The sum of all natural numbers between 100 and 1000 which are multiples of 5

To find the sum of all natural numbers between 100 and 1000 that are multiples of 5, we can use the concept of arithmetic progression and sum of an arithmetic series.

Arithmetic Progression:
An arithmetic progression is a sequence of numbers in which the difference between any two consecutive terms is constant. In this case, the common difference is 5 because we are considering multiples of 5.

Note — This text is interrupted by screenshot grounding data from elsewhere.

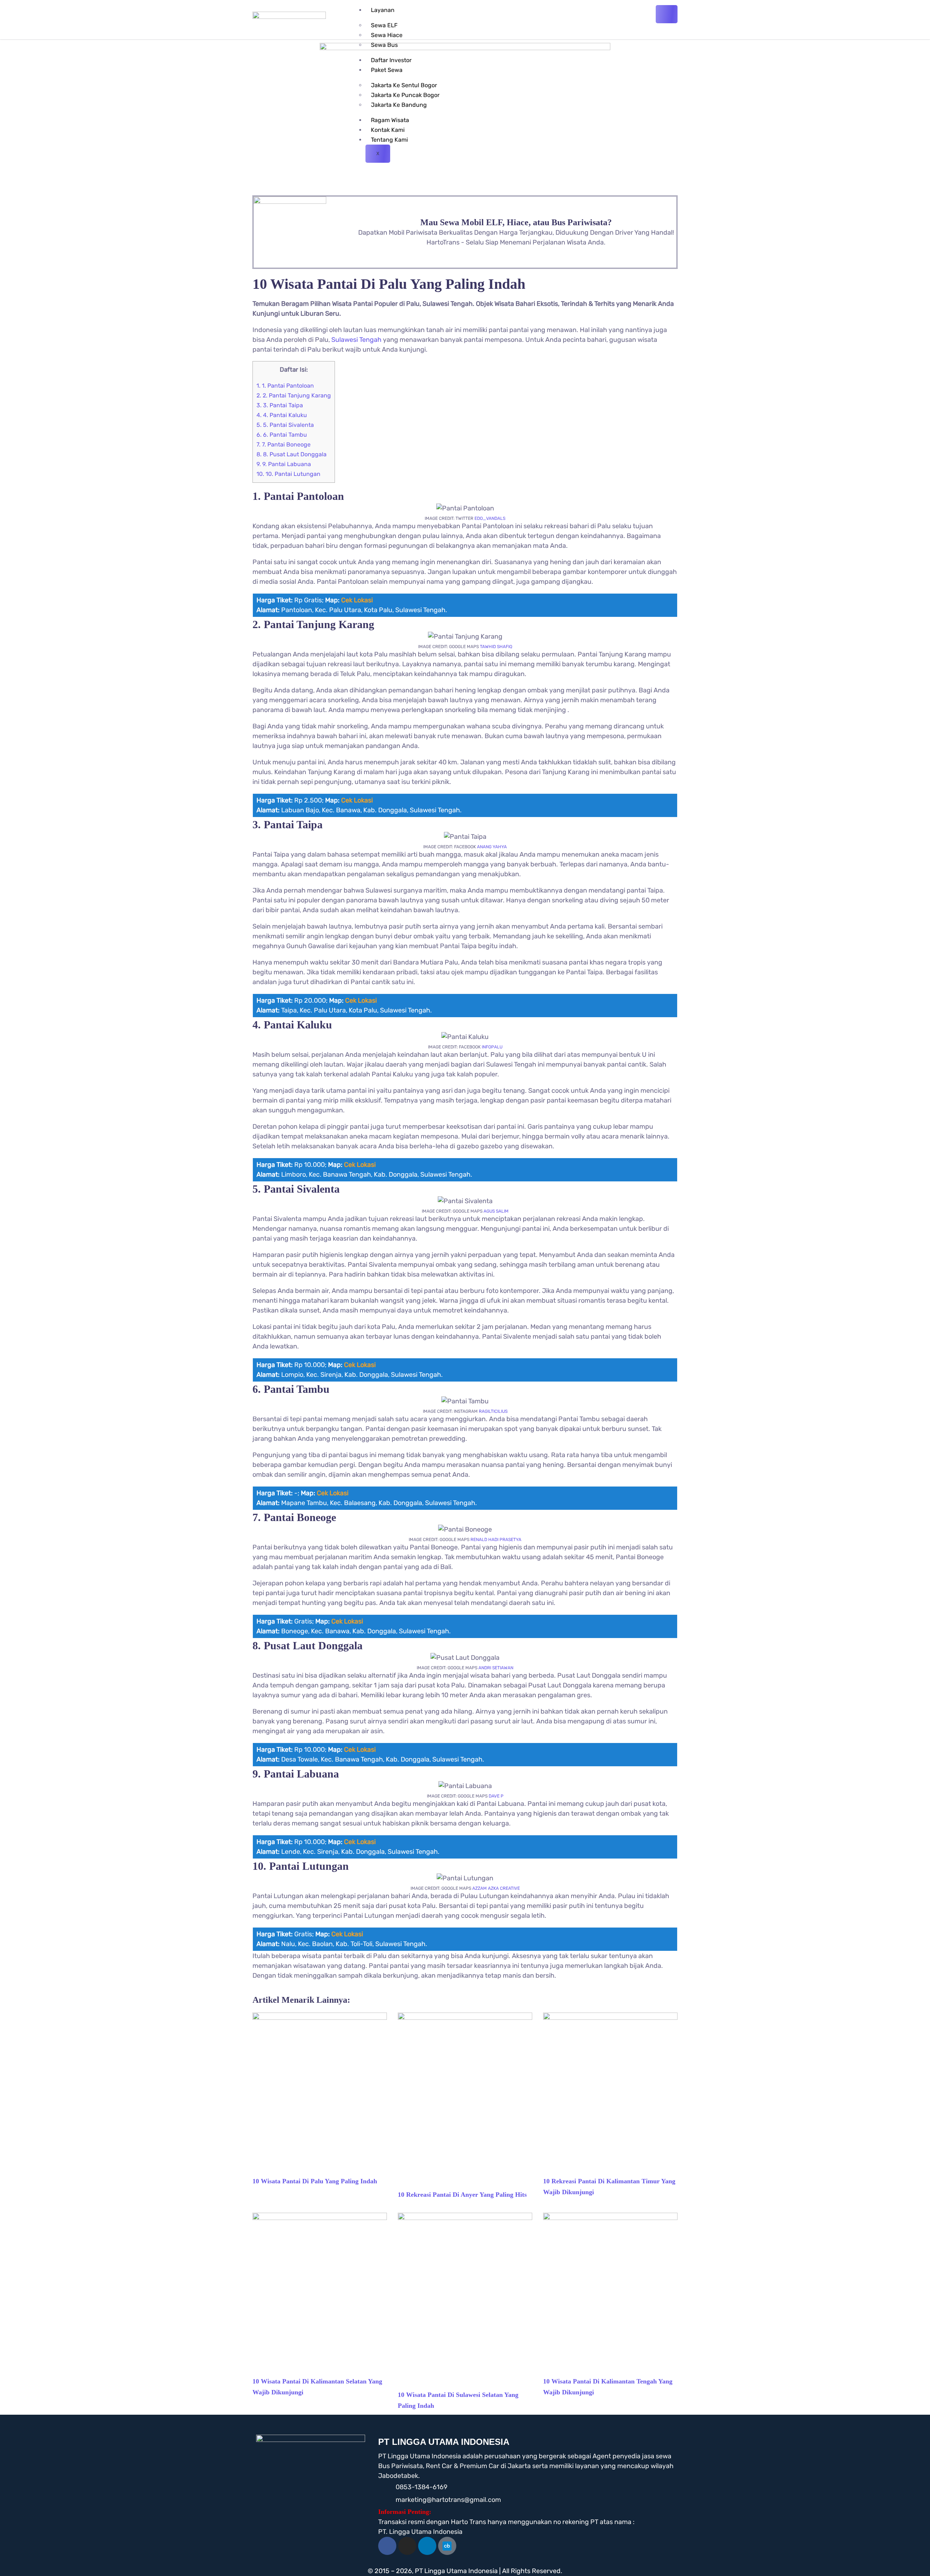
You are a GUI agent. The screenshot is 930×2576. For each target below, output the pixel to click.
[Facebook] (387, 2546)
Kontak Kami (388, 129)
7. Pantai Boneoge (283, 444)
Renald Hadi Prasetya (495, 1539)
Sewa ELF (384, 25)
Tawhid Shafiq (496, 646)
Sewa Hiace (387, 35)
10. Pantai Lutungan (288, 473)
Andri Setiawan (495, 1667)
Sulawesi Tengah (356, 340)
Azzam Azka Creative (496, 1888)
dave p (496, 1796)
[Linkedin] (427, 2546)
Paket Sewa (387, 69)
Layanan (383, 10)
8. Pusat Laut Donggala (291, 454)
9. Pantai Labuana (283, 464)
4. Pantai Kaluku (281, 415)
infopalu (492, 1047)
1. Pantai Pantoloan (285, 385)
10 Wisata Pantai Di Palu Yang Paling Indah (314, 2181)
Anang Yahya (492, 846)
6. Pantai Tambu (281, 434)
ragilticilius (493, 1411)
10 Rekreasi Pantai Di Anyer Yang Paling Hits (462, 2194)
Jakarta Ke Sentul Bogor (404, 85)
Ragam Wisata (390, 120)
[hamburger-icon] (667, 14)
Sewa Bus (384, 44)
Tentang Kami (389, 139)
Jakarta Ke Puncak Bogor (405, 95)
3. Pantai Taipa (279, 405)
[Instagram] (407, 2546)
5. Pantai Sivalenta (285, 424)
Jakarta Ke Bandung (399, 104)
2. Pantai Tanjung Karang (293, 395)
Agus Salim (496, 1211)
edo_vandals (489, 518)
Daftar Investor (391, 60)
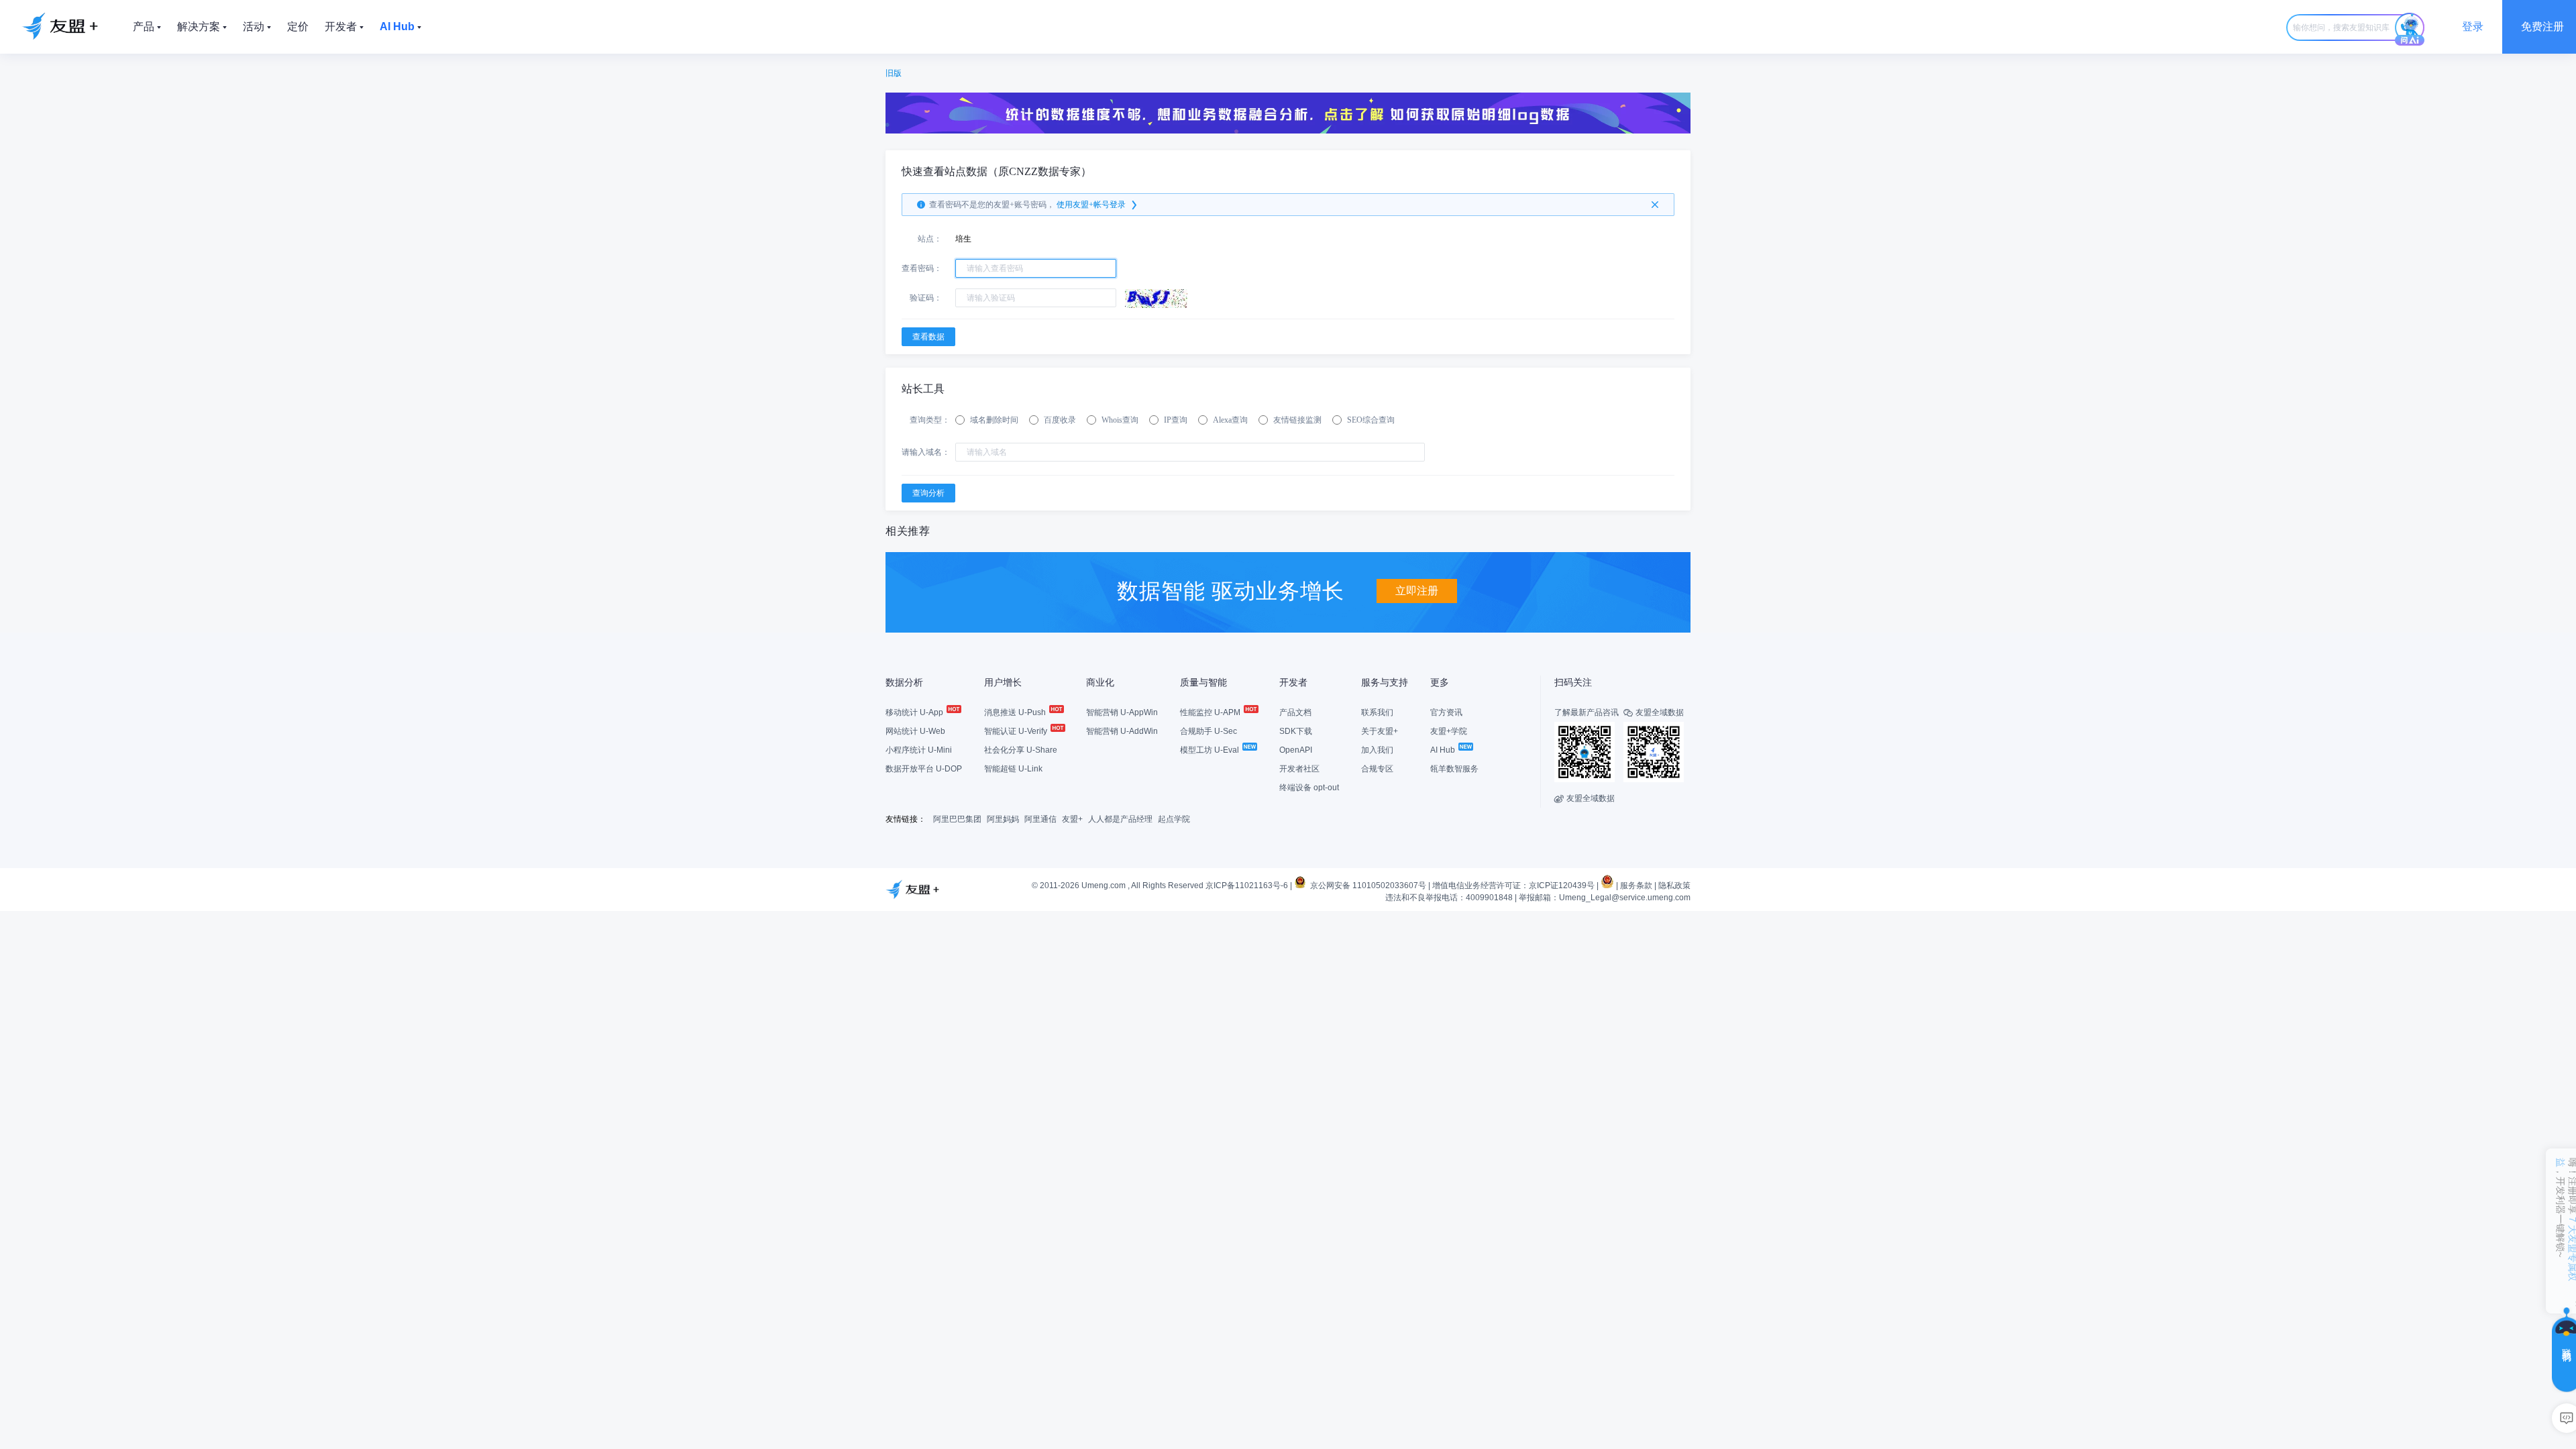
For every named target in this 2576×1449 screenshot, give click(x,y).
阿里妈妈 (1003, 819)
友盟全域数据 (1584, 798)
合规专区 (1377, 768)
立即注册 (1416, 590)
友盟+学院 (1448, 731)
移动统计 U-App (915, 712)
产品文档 (1295, 712)
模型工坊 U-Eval (1210, 750)
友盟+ (1072, 819)
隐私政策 (1674, 885)
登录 (2472, 26)
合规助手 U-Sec (1208, 731)
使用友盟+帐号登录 (1091, 204)
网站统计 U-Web (915, 731)
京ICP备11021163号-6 (1246, 885)
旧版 (893, 73)
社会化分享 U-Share (1020, 750)
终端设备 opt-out (1309, 787)
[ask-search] (2409, 29)
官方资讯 (1446, 712)
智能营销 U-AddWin (1122, 731)
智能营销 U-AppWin (1122, 712)
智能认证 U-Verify (1016, 731)
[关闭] (1655, 204)
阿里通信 (1040, 819)
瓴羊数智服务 (1454, 768)
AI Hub (1443, 750)
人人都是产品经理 (1120, 819)
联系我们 (1377, 712)
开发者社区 (1299, 768)
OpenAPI (1295, 750)
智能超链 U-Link (1013, 768)
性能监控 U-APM (1211, 712)
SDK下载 (1295, 731)
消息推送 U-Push (1016, 712)
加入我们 (1377, 750)
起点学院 (1174, 819)
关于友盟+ (1379, 731)
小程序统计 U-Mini (918, 750)
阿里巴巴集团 (957, 819)
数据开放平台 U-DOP (923, 768)
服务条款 (1636, 885)
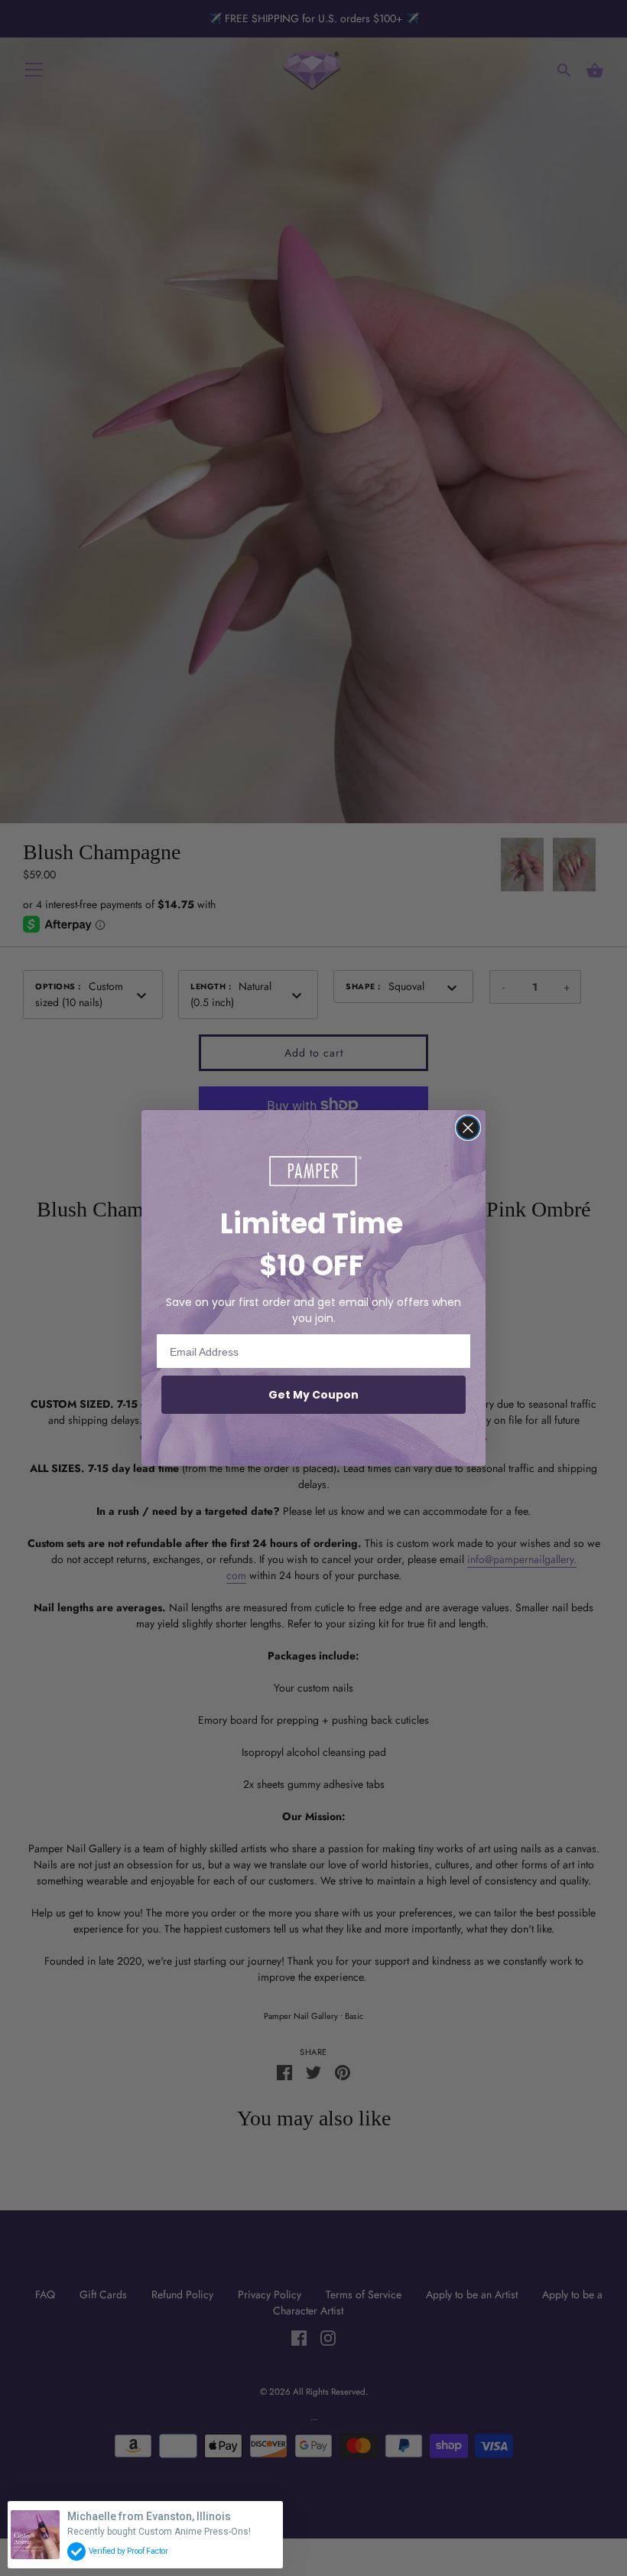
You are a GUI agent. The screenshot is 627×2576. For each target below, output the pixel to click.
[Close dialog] (467, 1127)
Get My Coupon (313, 1394)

Sum of an Arithmetic Series:
The sum of an arithmetic series can be calculated using the formula:
S = (n/2)(2a + (n-1)d),
where S is the sum of the series, n is the number of terms, a is the first term, and d is the common difference.

Step 1: Find the first term (a):
The first term of the arithmetic progression will be the smallest multiple of 5 within the given range. In this case, it is 100 since it is the closest multiple of 5 greater than or equal to 100.

Step 2: Find the last term (l):
The last term of the arithmetic progression will be the largest multiple of 5 within the given range. In this case, it is 1000 since it is the closest multiple of 5 less than or equal to 1000.

Step 3: Find the number of terms (n):
The number of terms can be calculated using the formula:
n = (l - a)/d + 1,
where l is the last term, a is the first term, and d is the common difference.

In this case, the number of terms is (1000 - 100)/5 + 1 = 181.

Step 4: Calculate the sum (S):
Using the formula for the sum of an arithmetic series mentioned earlier, we can calculate the sum of all the natural numbers between 100 and 1000 that are multiples of 5.

S = (181/2)(2 * 100 + (181-1) * 5)
= 90 * (200 + 900)
= 90 * 1100
= 99,000

Therefore, the sum of all natural numbers between 100 and 1000 that are multiples of 5 is 99,000.